The Teratogenic properties of Thalidomide, in addition to its efficacy in the treatment of Multiple Myeloma, are dependent on Cereblon. Importantly however, the role of Cereblon in mediating Thalidomide’s anti-inflammatory properties remains unclear. Using shRNA knockdown we show that Cereblon functions critically in TLR induced signal transduction. Furthermore, we show that under physiological conditions a proportion of total cellular Cereblon exists in complex with Rabex-5, a mediator of endosomal transport. This interaction was found to be dependent on the Rabex-5N terminal ubiquitin binding domain. Significantly, the Thalidomide derivative Pomalidomide was shown to reduce the association of Cereblon with Rabex-5. We further show that Pomalidomide inhibits TRIF/IRF3 dependent gene induction and that both Cereblon and Rabex-5 function critically in this pathway.
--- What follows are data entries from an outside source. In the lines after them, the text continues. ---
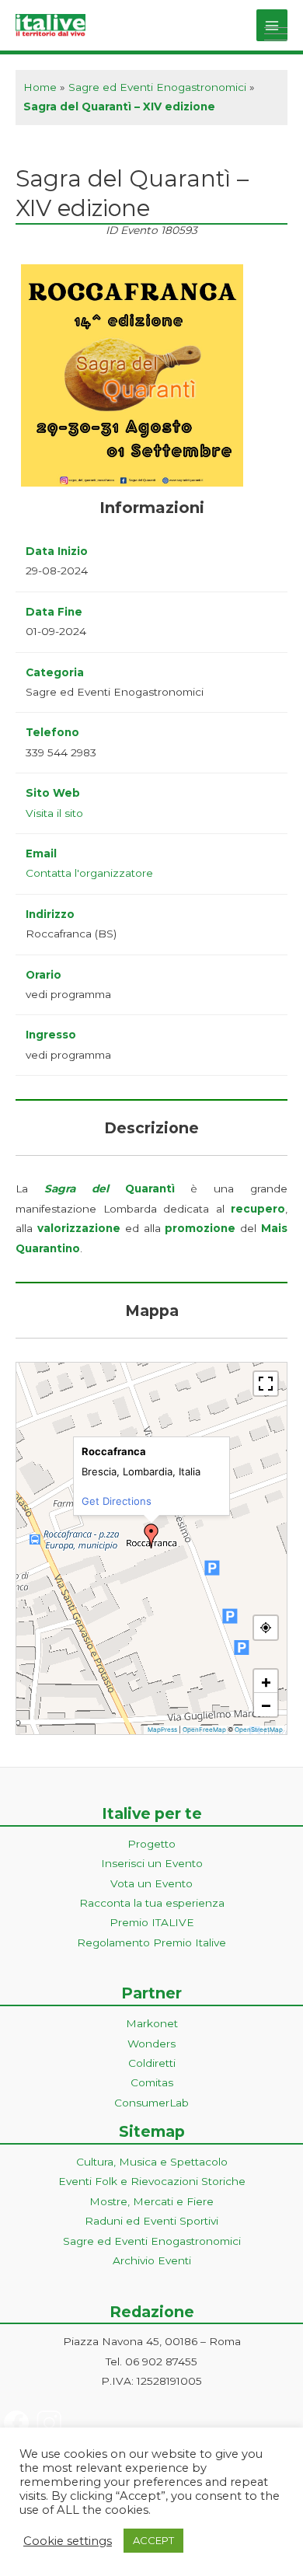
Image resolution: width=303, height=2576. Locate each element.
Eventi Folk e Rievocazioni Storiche (152, 2181)
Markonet (152, 2023)
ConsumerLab (151, 2102)
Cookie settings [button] (67, 2541)
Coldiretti (152, 2063)
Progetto (151, 1844)
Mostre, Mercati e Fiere (151, 2201)
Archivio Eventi (152, 2260)
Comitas (152, 2082)
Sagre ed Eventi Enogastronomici (157, 87)
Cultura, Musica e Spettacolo (152, 2161)
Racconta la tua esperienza (152, 1903)
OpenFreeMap (204, 1729)
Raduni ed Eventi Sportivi (151, 2221)
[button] (151, 1536)
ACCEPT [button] (153, 2540)
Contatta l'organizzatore (89, 873)
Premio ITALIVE (152, 1922)
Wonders (151, 2043)
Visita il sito (54, 813)
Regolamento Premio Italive (151, 1942)
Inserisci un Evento (152, 1863)
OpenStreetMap (259, 1729)
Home (40, 87)
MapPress (162, 1729)
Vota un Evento (151, 1883)
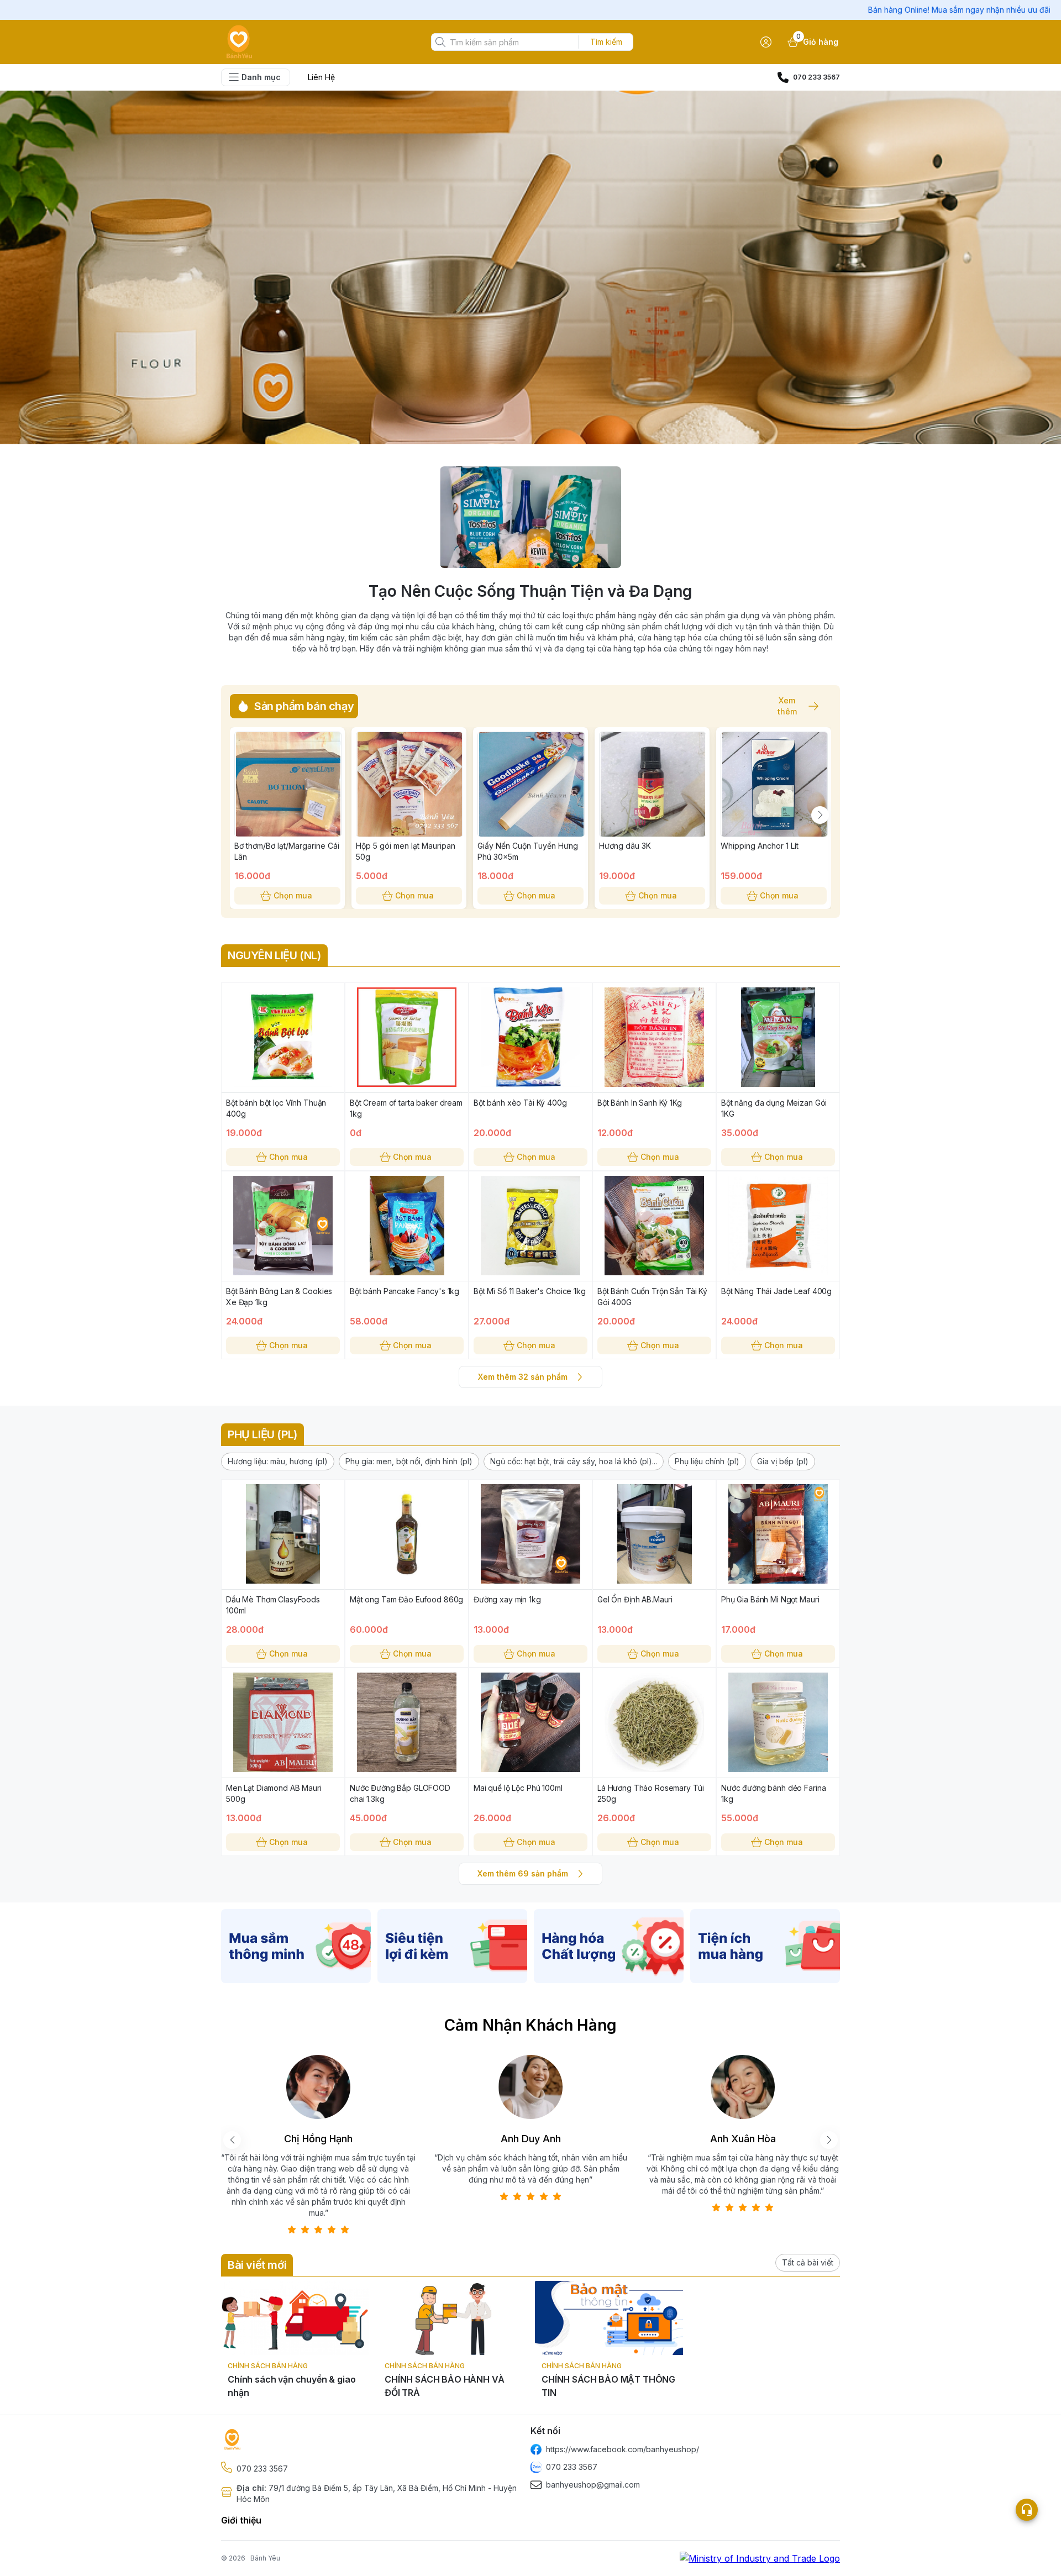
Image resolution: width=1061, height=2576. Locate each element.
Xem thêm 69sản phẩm (522, 1873)
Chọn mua (293, 895)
These findings clearly indicate that the anti-inflammatory properties of Thalidomide derivatives result from interference with the function of Cereblon and Rabex-5 in TLR induced signal transduction. We anticipate that further investigation of the relationship between Cereblon and Rabex-5 will inform our understanding of Thalidomide and its derivatives in other contexts. Moreover, the identification of Cereblon as a critical regulator of the TLR signalling apparatus will reveal novel aspects of signal transduction and contribute to our understanding of innate immunity.